The truth is, they don’t make archives like this anymore, either.
The numbers alone are staggering: Five million to seven million photographic prints are stored here, along with tens of millions of clippings. (The Times’s collection of about 10 million photographic negatives is housed elsewhere, some in the newsroom and some in a separate underground library.)
And if the scale of the archives is dizzying, so, too, is its seemingly ad hoc arrangement.
But there is a method to the madness — “as long as you know the alphabet,” Mr. Roth said. “And can count.”
Jeff Roth, the last remaining clip filer in The New York Times’s “morgue.” |
The main organizing principle? Two separate card catalogs, one for the clippings, and one for the picture library.
“You have to understand,” he said, explaining the separate catalogs: “Historically, the morgue and picture library were two very different animals.”
The Times’s clippings collection dates to the 1870s, when newspaper articles were individually cut out and stored in small packets that corresponded to the many names and subjects described in a given article. (At one point, 36 copies of The Times, along with 28 other publications, were set aside each day to be cut and filed away.) The collection was formally codified into a clippings library in 1907, under the direction of Carr Van Anda, then the paper’s managing editor. That clippings library made up the original morgue.
The photos in the picture library, which dates to around 1905, were managed separately from the news clippings — by the art department. It wasn’t until the late 1960s that the two collections merged.
Think of the clippings library as a precursor to a subject-based web search. Times journalists delving into a particular topic — the Second Avenue subway, say — would dip into various clippings packets related to transportation in New York, hoping to supplement their stories with historical context and color.
Thumbing through a drawer of clipping packets can engender a sense of historical whiplash; a packet labeled “BOMBINGS, NYC” sits almost adjacent to one labeled “BOOTBLACKS,” for example. Withdrawing the latter and emptying its contents yields a bundle of yellowed and brittle newspaper articles, each one neatly trimmed at the margins and labeled with notes and filing markings. (“Bootblack Sees Circus / On McReynolds Dollar,” reads one headline. “SHINE, MISTER?” reads another.)

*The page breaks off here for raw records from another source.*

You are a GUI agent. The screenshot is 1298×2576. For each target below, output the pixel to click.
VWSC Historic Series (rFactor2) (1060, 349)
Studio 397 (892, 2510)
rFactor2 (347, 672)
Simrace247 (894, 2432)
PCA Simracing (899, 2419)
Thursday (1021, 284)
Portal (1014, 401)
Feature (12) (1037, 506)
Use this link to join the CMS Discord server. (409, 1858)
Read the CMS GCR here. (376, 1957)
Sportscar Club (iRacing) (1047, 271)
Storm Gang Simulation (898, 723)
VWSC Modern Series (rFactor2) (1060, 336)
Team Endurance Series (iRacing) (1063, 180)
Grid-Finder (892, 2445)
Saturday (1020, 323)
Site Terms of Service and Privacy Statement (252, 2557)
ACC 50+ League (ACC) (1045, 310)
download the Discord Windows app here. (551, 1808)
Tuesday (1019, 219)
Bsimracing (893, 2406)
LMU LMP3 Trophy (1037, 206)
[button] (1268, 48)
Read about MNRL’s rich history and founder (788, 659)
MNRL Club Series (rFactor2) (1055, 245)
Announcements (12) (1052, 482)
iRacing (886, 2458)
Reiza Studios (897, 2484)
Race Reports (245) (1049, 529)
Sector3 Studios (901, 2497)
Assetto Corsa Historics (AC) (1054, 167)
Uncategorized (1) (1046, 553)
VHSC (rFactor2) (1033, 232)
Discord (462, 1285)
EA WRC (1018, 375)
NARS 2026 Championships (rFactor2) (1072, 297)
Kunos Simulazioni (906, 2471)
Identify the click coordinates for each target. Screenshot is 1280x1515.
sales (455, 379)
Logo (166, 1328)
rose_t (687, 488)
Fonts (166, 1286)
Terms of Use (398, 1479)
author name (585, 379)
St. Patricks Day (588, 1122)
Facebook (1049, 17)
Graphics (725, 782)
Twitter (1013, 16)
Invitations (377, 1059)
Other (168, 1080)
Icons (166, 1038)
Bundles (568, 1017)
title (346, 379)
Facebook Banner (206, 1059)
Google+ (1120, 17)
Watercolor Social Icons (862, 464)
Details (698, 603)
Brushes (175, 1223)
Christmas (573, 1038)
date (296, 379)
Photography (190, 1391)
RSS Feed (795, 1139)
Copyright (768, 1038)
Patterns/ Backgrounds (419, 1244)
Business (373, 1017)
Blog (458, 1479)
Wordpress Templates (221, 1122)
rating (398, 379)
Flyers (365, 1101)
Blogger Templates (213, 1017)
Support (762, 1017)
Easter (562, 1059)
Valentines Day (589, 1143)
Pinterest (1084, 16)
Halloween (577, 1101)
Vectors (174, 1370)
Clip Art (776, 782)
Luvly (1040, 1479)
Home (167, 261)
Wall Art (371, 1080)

There’s an inescapable sense of serendipity to wandering through the morgue, a sensation that in many ways would be impossible to replicate with a modern-day, digitized archive.
Not that a digital version of The Times’s morgue is likely, or even possible. Of the millions of photographs in the picture library, Mr. Roth estimates that only 1 or 2 percent have been scanned. And the clippings are too fragile, and far too numerous, to be subjected to a scanning bed.
Mr. Roth, who began working at The Times in 1993, was once part of a much larger team of filers. “There were 20 guys down here when I started,” he said. “Now I’m the last one.”
His job consists of a range of tasks: chasing down clippings and picture folders for researchers and reporters — including photo editors and obituary writers — who are hunting down historical information; scanning relevant pictures; keeping an eye out for archival material that may aid or interest his colleagues; and cataloging and organizing the collections.
He also spends his time trying to refile everything he’s pulled — although, he said, “I’m about 10 years behind in my refiling.”
But in spite of the never-ending nature of the place (there is more here than any single person could ever look at or read, let alone catalog and organize), Mr. Roth is still spurred on by the thrill of discovery.
“You’re always learning something down here,” he said. “Sometimes just by osmosis.”